07.11.2018 16:00 di Andrea Martino Twitter:   articolo letto 1195 volte
Fonte: Il Neroazzurro - 50 Canale
Giuseppe Corrado
Giuseppe Corrado

Nel corso della decima puntata de “Il Neroazzurro”, negli studi di 50 canale, è stata trasmessa un’intervista al presidente del Pisa Sporting Club Giuseppe Corrado effettuata a margine della presentazione della convenzione fra la società ed il centro di medicina riabilitativa dell’Università di Pisa “Sport and Anatomy”.
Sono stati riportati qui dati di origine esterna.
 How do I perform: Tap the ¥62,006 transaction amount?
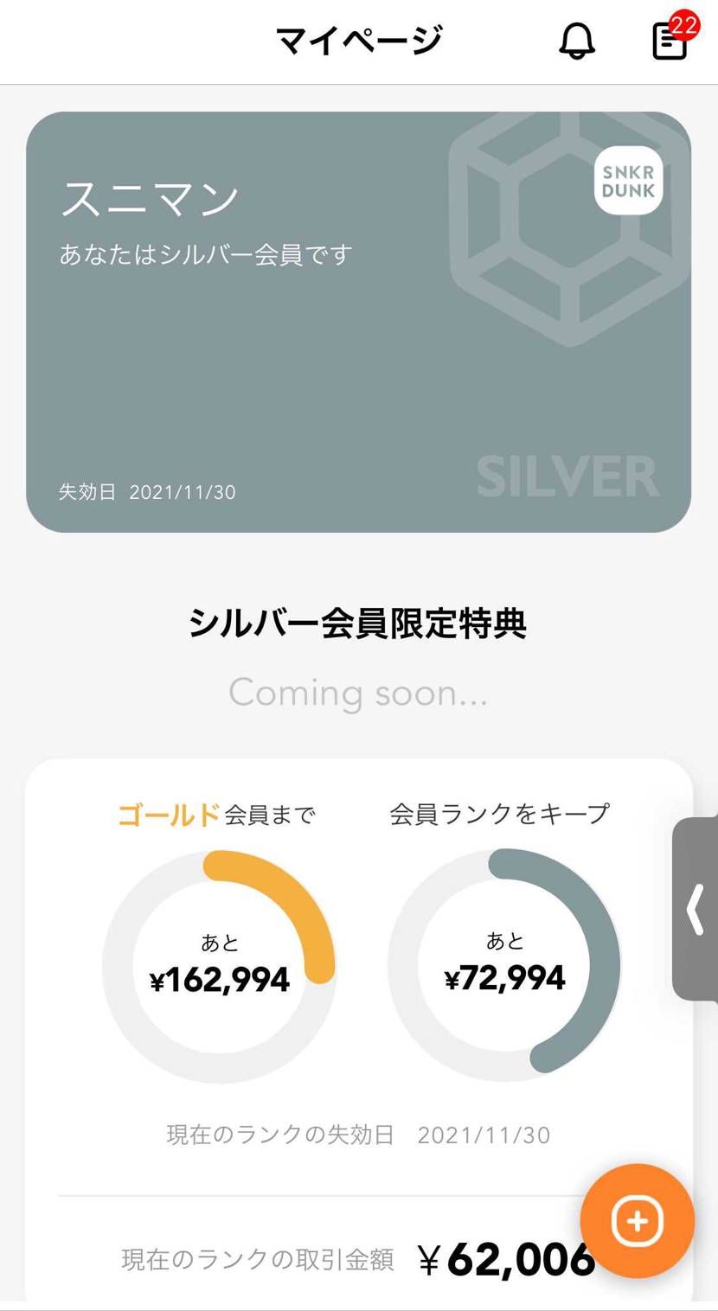[507, 1262]
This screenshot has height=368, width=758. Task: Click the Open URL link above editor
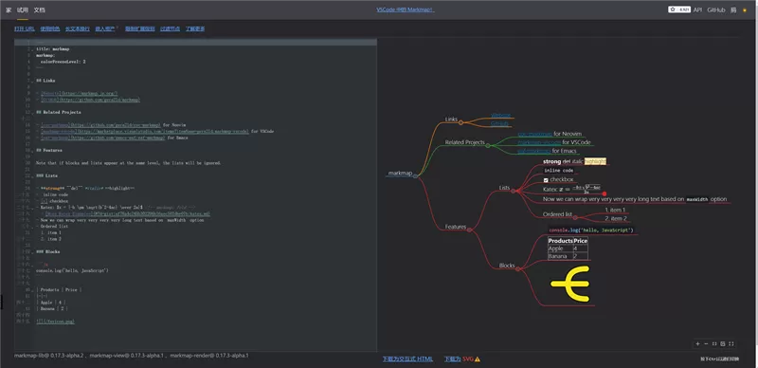click(25, 29)
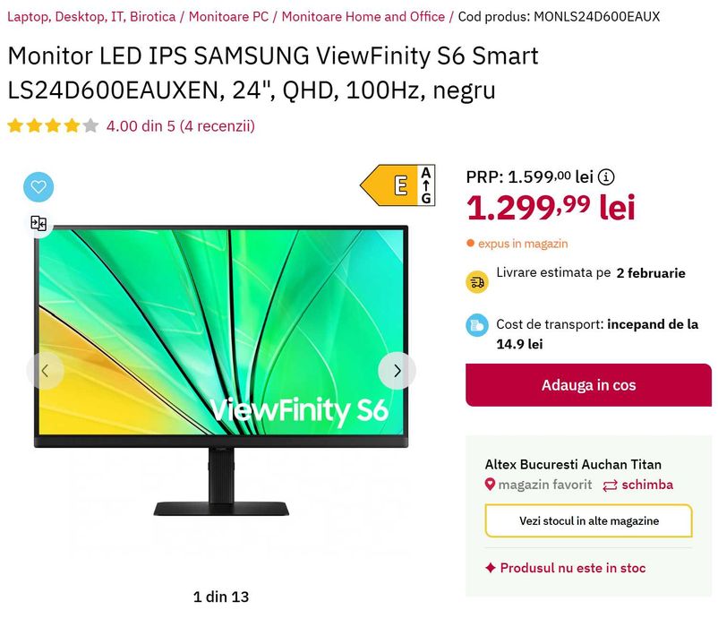Go to Monitoare PC breadcrumb

[228, 17]
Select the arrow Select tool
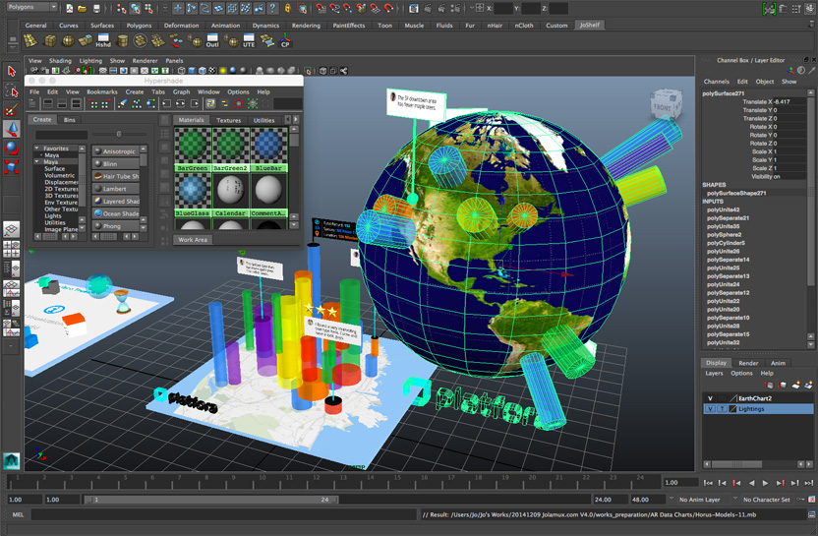The image size is (818, 536). 12,71
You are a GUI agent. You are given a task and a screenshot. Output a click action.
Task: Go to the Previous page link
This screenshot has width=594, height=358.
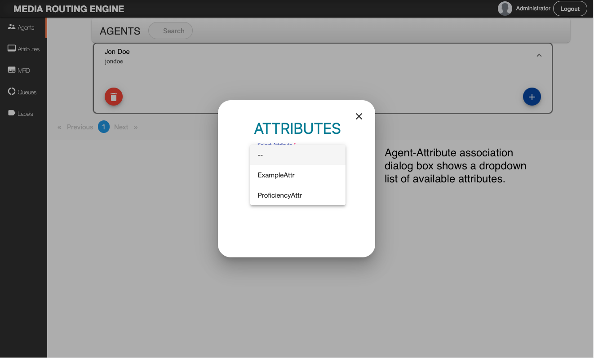click(80, 127)
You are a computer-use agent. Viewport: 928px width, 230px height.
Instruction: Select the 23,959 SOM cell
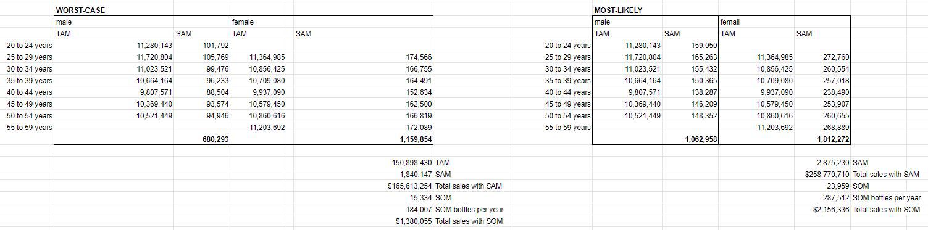click(822, 186)
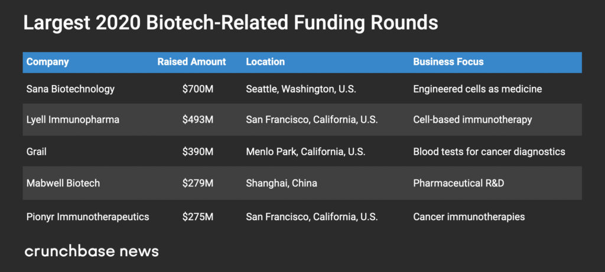Click the $493M raised amount cell
Image resolution: width=605 pixels, height=272 pixels.
[x=198, y=120]
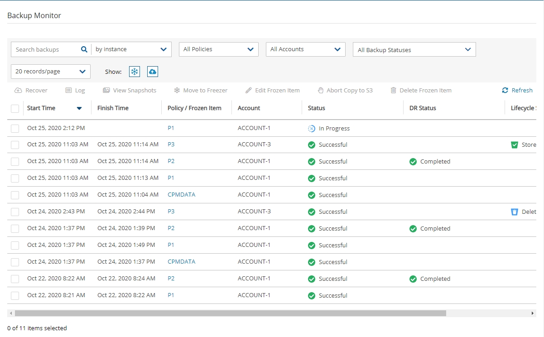Image resolution: width=544 pixels, height=337 pixels.
Task: Toggle the cloud S3 show filter
Action: (x=153, y=72)
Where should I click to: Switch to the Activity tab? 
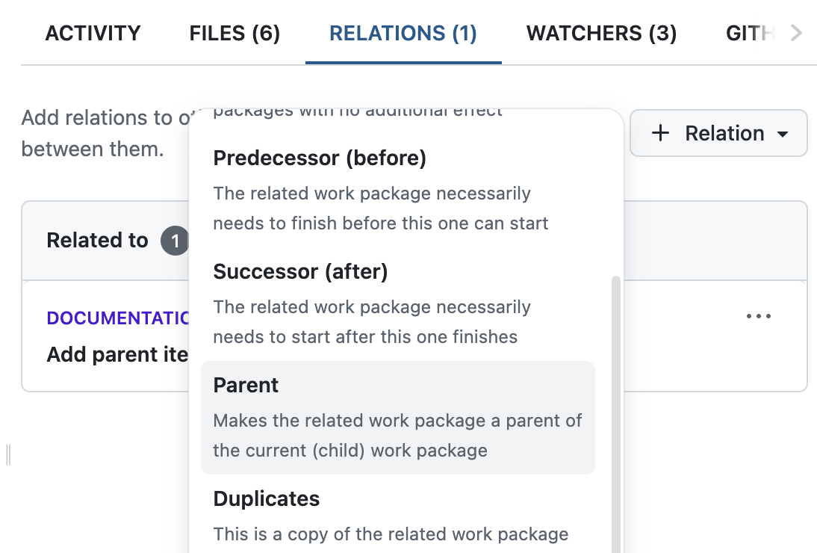point(93,33)
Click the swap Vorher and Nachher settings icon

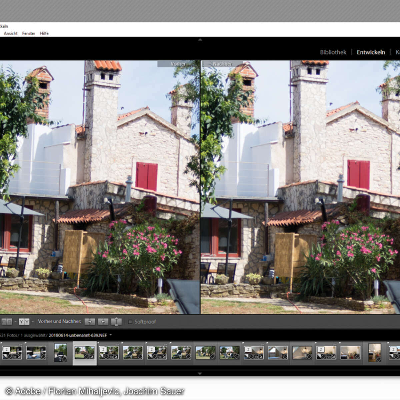[x=116, y=321]
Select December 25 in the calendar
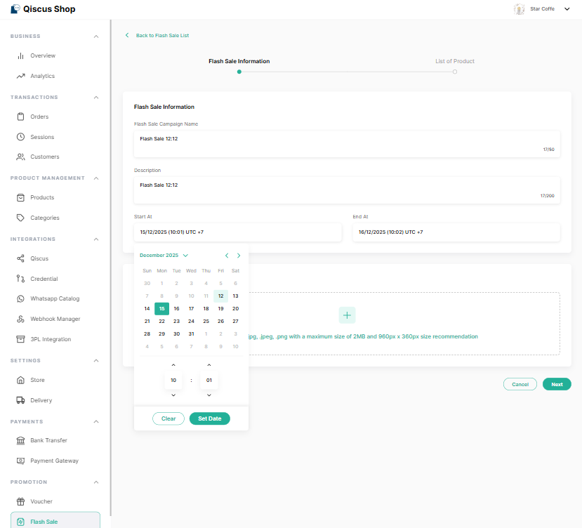Viewport: 582px width, 528px height. click(206, 321)
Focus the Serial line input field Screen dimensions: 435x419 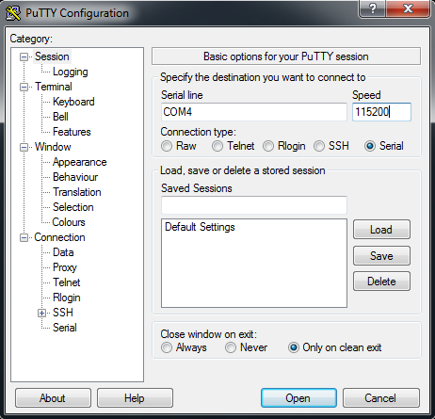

Finalmente l’accordo consente alla massima espressione culturale della città e all’eccellenza calcistica pisana di collaborare. Pisa è conosciuta in tutto il mondo grazie al suo ateneo. Prima di questa convenzione però non c’era mai stata una reale sinergia, e quindi dal momento in cui ci è stata presentata questa possibilità l’abbiamo recepita con entusiasmo ed orgoglio”. “Si è chiuso definitivamente il rapporto con la Casa di cura San Rossore – spiega il presidente – con la fine dello scorso campionato quella convenzione biennale si è esaurita. Il nuovo accordo con il professor Gesi ed il centro riabilitativo è stato costruito qualche mese fa”.

A Chiavari mi sono potuto confrontare con il presidente della Virtus Entella. E’ una persona molto rammaricata e dispiaciuta per tutto il caos che si sta vivendo da troppi mesi e del quale ancora non si vede una soluzione. La gestione della Federazione è stata veramente carente: il commissariamento non solo non ha risolto le problematiche, ma le ha aumentate. Dalle squadre “B” ai pagamenti delle società e della regolarità delle fidejussioni: sono tutti aspetti che dovranno essere mandati a regime nei prossimi mesi, perché la vita delle società oneste come la nostra e l’Entella, ad esempio, è fortemente condizionata”.

Onestamente penso che, al di là degli errori commessi in occasione dei gol, la squadra a Chiavari abbia offerto una prestazione discreta. Senza dimenticare i due clamorosi episodi dei rigori: quello concesso ai liguri viziato dal fallo di mano dell’attaccante biancoceleste, e quello non concesso per il plateale atterramento di Lisi. Non so dire però se il risultato maturato sul campo verrà omologato o meno: tutto dipende dalla riammissione della Virtus Entella, una decisione che sembra ancora lontana dalla sua definizione”.